Still, streaming’s transparency gives 10K a somewhat equal footing in the digital world. “Radio is dying, physical product is dying, while subscription packages to Spotify, Apple Music [and] Amazon are on the rise,” Grainge notes in positing his bullish stance on the music biz.

By any measure, 10K Projects is proving a success, amassing 18 gold and eight platinum or multiplatinum singles and generating more than 10.5 billion streams to date. As we speak, Grainge is tracking the streams of his most recent single, Internet Money’s “Somebody” featuring Lil Tecca and A Boogie Wit Da Hoodie, which is climbing into the 900,000s. Like his father, he takes an active interest in technology, recently making a strategic investment in the digital marketing, branding and influencer management company Homemade Records, which shares the label’s new offices.

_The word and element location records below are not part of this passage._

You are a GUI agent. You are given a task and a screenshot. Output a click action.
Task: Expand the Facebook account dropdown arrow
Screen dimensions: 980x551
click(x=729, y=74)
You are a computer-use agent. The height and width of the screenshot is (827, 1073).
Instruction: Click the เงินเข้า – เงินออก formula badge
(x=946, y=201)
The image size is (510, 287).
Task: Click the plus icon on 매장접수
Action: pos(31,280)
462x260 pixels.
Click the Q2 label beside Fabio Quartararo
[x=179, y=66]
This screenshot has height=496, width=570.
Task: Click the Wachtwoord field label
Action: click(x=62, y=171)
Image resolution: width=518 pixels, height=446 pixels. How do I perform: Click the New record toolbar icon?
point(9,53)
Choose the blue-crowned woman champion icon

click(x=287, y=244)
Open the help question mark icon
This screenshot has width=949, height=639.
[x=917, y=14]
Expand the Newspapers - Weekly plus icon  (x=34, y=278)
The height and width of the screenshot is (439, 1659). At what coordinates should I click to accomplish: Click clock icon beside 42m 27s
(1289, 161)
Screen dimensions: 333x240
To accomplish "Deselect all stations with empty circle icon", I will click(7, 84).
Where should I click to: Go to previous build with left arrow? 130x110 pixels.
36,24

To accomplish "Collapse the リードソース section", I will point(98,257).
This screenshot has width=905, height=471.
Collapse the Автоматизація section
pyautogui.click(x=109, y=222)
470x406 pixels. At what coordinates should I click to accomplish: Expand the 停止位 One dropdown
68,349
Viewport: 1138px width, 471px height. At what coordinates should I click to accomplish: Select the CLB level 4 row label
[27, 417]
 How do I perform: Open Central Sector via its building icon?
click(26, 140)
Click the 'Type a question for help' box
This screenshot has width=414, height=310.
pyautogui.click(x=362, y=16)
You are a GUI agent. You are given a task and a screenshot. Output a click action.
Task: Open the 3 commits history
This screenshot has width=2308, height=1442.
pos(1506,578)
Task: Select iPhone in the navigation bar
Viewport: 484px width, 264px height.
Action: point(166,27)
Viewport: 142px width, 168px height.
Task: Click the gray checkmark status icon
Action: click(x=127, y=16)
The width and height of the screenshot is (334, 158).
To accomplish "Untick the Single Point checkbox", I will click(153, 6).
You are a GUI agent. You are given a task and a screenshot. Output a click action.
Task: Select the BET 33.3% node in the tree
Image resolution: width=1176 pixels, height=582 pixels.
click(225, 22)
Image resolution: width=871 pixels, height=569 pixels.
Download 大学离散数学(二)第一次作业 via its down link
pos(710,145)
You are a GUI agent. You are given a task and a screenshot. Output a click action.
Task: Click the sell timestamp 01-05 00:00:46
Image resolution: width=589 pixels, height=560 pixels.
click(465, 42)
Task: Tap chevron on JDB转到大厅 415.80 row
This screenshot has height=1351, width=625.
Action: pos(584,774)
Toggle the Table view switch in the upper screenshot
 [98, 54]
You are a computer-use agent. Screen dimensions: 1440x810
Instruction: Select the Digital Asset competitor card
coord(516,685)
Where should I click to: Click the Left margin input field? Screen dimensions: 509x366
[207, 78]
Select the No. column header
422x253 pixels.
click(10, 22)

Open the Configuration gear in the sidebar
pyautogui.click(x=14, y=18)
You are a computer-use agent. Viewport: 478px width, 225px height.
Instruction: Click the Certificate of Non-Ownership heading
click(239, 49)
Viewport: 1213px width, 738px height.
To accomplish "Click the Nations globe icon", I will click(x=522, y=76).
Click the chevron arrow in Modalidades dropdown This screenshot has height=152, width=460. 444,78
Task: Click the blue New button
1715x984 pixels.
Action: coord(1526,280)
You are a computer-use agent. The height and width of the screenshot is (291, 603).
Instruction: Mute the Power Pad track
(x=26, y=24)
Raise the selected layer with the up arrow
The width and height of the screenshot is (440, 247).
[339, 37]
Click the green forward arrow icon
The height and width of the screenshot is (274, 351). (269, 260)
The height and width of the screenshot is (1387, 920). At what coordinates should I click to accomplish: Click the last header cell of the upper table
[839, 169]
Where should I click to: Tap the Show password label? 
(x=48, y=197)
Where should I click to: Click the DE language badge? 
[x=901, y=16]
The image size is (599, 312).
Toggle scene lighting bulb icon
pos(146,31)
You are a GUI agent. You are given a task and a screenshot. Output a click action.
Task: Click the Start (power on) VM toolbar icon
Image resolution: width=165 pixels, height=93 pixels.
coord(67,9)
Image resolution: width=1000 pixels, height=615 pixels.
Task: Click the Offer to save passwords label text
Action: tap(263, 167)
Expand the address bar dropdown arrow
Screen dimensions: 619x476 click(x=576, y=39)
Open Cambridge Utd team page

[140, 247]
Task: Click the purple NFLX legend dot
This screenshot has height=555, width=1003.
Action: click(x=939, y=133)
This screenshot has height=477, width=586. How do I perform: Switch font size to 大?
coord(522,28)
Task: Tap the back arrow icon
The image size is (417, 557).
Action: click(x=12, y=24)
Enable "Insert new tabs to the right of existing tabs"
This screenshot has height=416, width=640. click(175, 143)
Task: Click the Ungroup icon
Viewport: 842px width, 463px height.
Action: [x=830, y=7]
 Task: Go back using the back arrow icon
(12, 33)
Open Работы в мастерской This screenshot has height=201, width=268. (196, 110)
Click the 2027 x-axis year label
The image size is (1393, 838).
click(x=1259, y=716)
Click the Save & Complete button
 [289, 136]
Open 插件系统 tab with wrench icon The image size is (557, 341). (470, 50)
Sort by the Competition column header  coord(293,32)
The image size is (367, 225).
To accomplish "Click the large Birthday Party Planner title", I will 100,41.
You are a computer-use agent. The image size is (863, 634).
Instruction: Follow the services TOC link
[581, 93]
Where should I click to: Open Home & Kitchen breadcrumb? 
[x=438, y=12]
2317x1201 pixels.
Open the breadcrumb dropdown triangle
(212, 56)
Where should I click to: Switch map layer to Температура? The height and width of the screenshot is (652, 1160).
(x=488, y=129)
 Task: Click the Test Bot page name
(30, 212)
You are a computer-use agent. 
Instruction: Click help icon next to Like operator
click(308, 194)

“Elliot is so intense in pursuing his vision; he goes full speed without looking back,” says 10K Projects president of operations and GM Brittney King Brock, who arrived in May after stints in A&R, artist management, music publishing and production with Sean Combs and Oprah Winfrey’s OWN. “What he has in common [with them] is that tunnel vision; there’s no plan B, and he empowers his team to pull it off. Once they lock in, sink their teeth into something, it’s going to happen.”

Grainge’s relative youth has been both a boon and a hindrance. He complains that his contemporaries don’t hesitate to contact him on weekends, which he prefers to have to himself — “I don’t know how long I’ll be able to continue on this pace,” he confesses — and while he’s the spitting image of his father, don’t look for any “Succession”-style drama here, at least not yet.

Asked if one day he’d like to be in charge of UMG, for the first time he blushes and gets slightly flustered. “That’s a great question,” he laughs nervously, pausing to ponder. “Because I’m damned if I say yes and equally damned if I say no. I’ve already acknowledged my respect for the majors, but I’m committed to succeeding as an indie.”

With that, Grainge offers a high-five on making him think. Don’t bet against him.